WORK INSTRUCTION -
From the records below, please repeat exactly the line that has "doplnění klimatizace cena (82, 2124)", the line that has "Autoservis Garant zkušenosti (90, 1997)", and every line between them, and nothing else.

GIVEN ENTRIES -
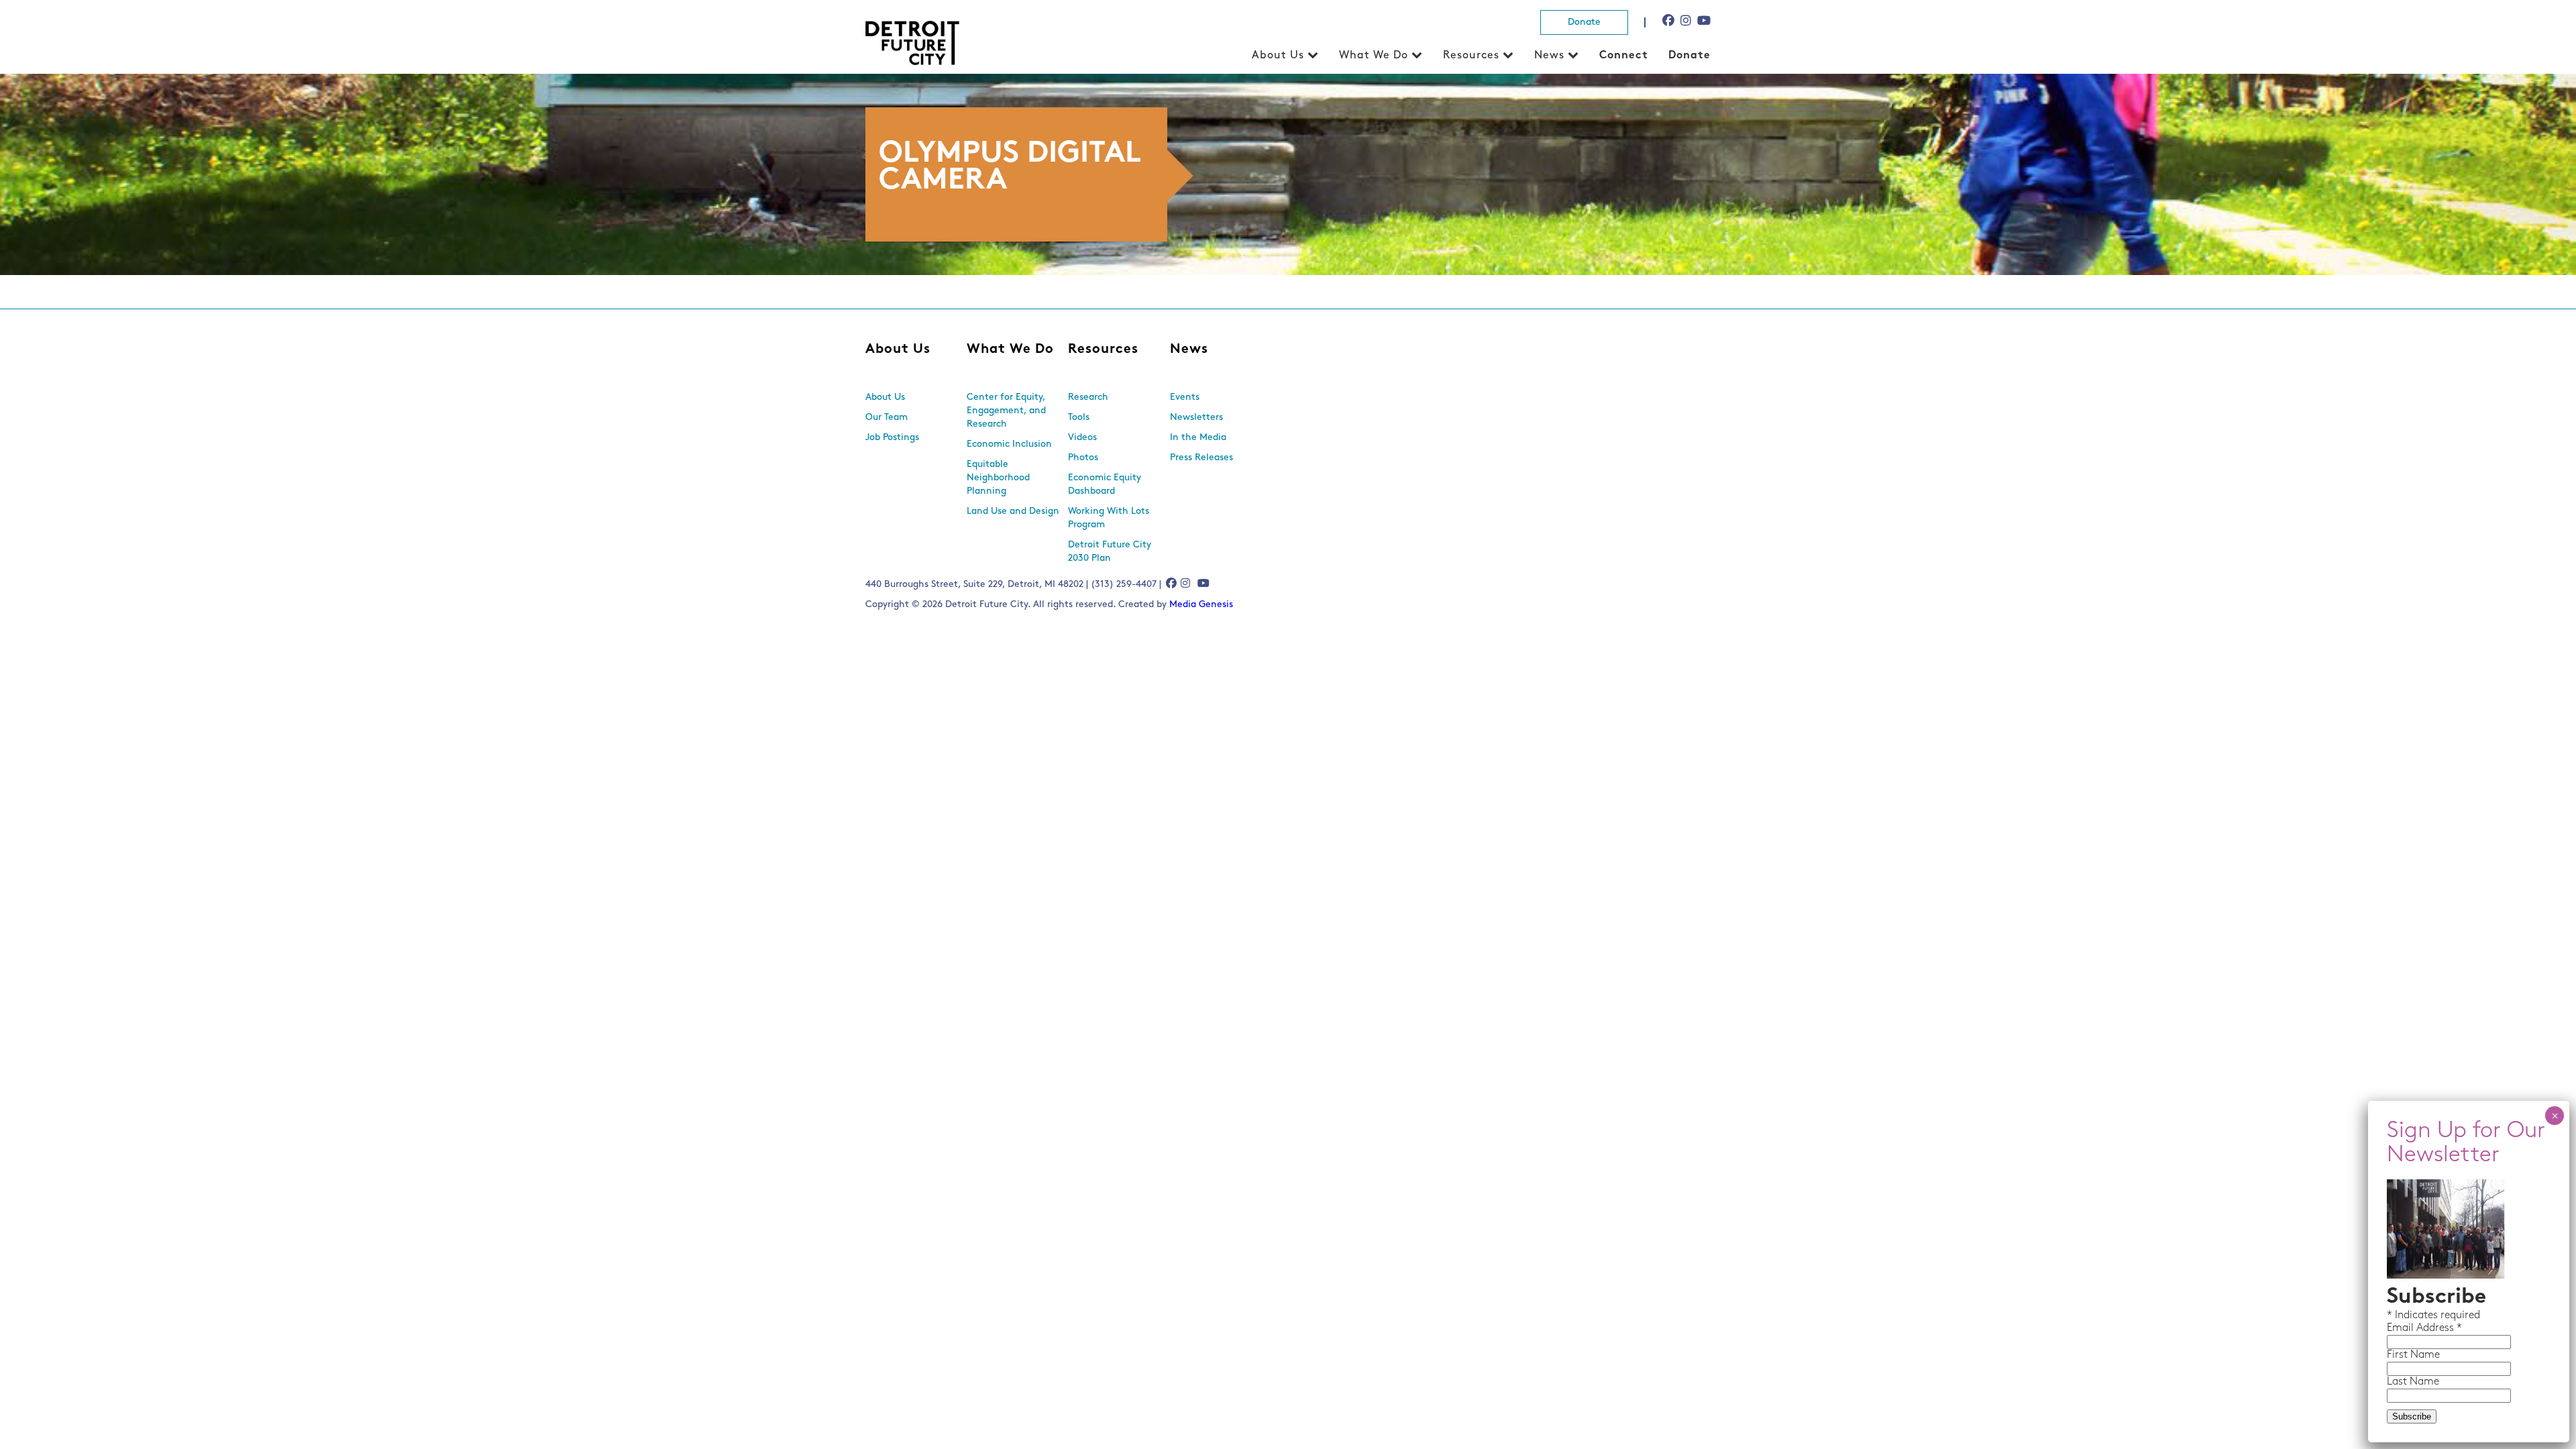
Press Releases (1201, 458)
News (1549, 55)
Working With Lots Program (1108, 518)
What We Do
* * *
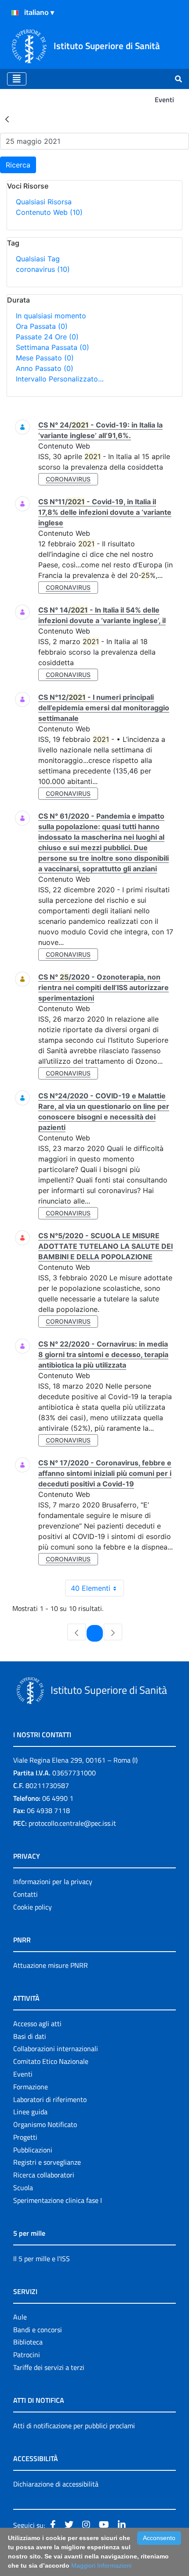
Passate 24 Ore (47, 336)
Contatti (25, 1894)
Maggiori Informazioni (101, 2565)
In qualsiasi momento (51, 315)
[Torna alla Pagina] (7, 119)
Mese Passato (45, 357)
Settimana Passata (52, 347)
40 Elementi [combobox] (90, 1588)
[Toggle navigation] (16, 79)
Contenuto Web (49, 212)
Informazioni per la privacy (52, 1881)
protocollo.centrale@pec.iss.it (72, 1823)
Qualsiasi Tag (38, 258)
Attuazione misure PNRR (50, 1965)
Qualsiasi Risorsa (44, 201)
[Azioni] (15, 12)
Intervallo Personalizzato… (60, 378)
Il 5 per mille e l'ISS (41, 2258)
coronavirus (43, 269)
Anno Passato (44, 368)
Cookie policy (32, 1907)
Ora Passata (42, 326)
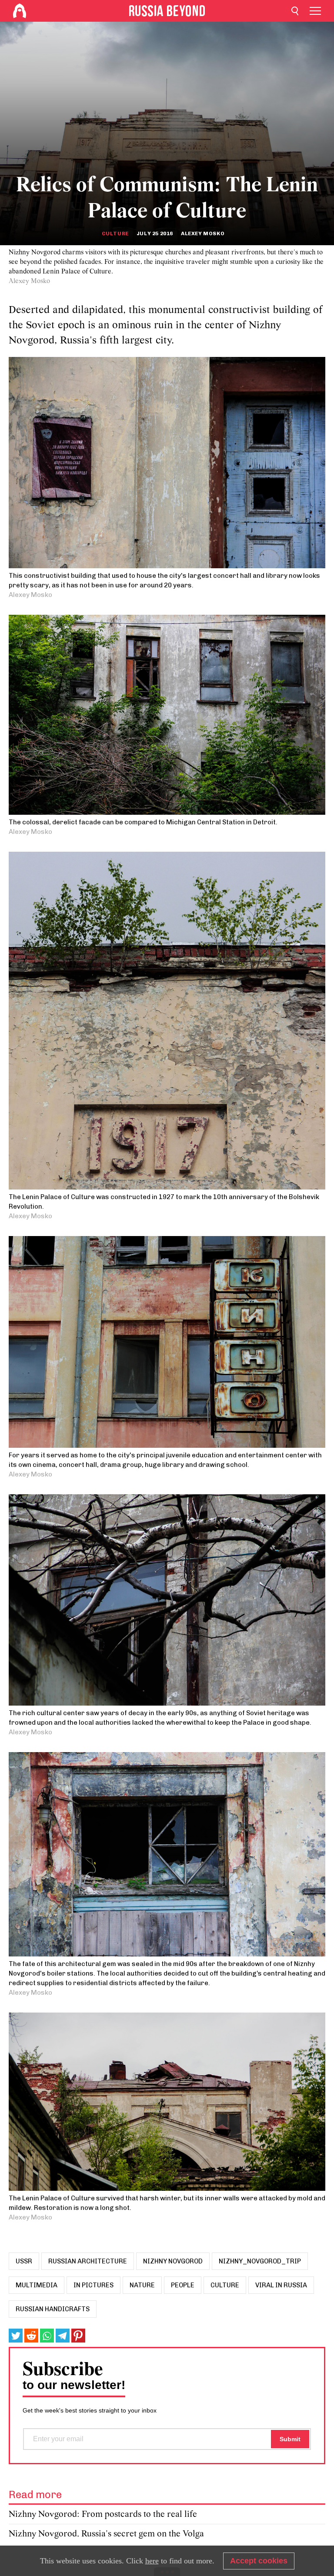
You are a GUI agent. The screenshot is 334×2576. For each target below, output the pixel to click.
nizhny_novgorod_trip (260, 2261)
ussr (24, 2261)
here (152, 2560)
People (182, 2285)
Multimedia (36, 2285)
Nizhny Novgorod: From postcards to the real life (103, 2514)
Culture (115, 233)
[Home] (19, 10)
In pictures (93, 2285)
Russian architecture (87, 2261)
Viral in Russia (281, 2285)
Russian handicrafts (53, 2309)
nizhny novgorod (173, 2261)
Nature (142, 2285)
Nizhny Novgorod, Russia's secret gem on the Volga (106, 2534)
==
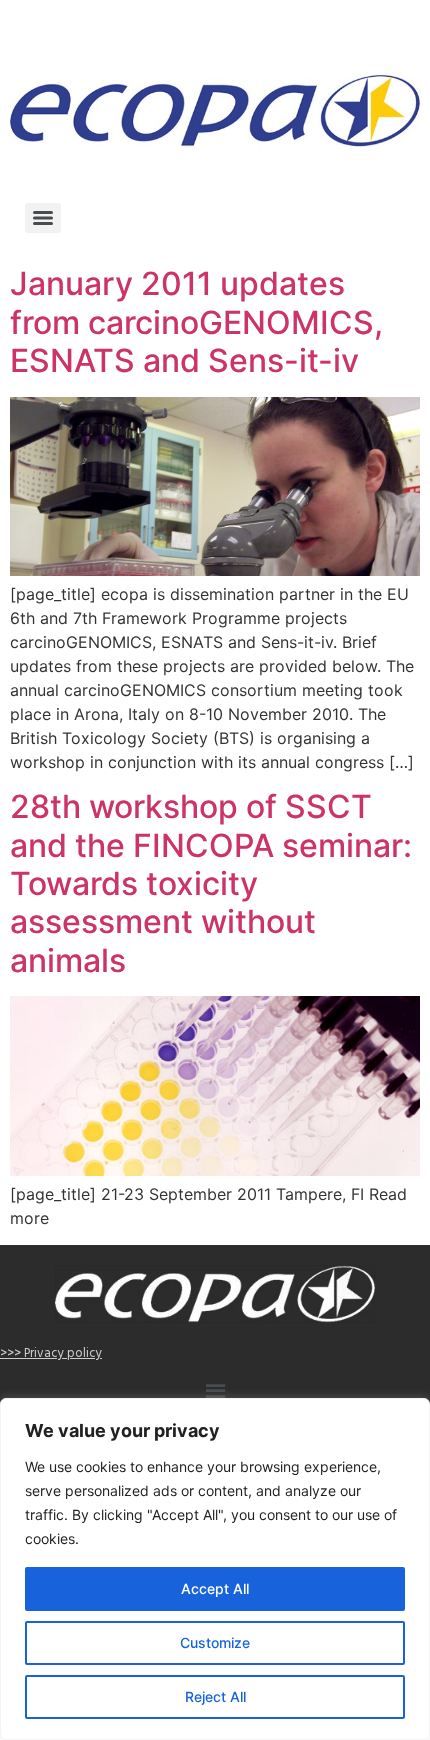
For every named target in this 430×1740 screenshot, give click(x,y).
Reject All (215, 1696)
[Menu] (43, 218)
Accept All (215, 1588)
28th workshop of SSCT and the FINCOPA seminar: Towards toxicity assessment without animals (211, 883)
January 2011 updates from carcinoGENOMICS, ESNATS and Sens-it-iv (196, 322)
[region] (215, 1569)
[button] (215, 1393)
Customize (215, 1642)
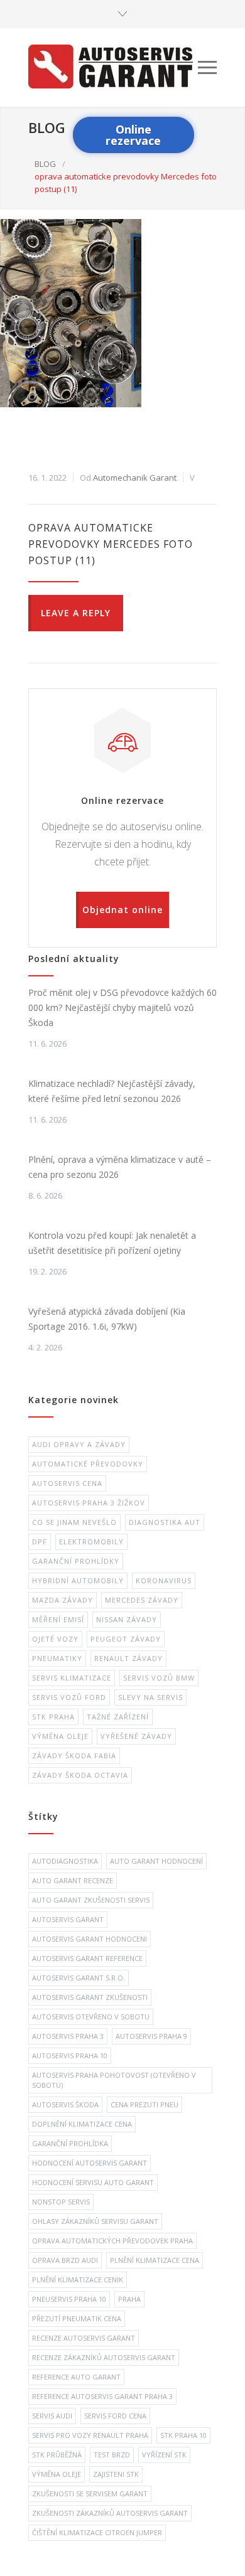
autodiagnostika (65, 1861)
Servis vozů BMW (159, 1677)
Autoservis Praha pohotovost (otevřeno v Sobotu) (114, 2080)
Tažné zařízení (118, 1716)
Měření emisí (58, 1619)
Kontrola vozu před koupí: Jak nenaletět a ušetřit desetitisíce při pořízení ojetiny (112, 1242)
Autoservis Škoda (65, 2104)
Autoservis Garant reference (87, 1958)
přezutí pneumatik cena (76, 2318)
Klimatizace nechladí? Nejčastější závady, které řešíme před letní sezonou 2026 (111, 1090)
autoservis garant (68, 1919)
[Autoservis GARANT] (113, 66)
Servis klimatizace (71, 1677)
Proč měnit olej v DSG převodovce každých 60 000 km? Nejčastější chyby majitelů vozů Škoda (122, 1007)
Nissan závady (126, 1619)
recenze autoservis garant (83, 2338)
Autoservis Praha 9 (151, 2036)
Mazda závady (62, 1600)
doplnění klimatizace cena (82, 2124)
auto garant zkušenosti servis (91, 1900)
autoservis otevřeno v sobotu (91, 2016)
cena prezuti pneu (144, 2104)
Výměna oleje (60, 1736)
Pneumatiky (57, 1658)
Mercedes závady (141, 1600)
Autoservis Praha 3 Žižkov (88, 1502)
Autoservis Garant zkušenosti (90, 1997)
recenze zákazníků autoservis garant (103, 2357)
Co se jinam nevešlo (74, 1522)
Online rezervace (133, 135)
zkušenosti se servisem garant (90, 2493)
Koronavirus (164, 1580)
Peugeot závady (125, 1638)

RESULT OF THE EXERCISE -
doplnění klimatizace cena (82, 2124)
auto garant zkušenosti servis (91, 1900)
autoservis otevřeno v sobotu (91, 2016)
cena prezuti pneu (144, 2104)
Výměna oleje (60, 1736)
Pneumatiky (57, 1658)
Mercedes závady (141, 1600)
Autoservis Praha 3 Žižkov (88, 1502)
Autoservis Garant zkušenosti (90, 1997)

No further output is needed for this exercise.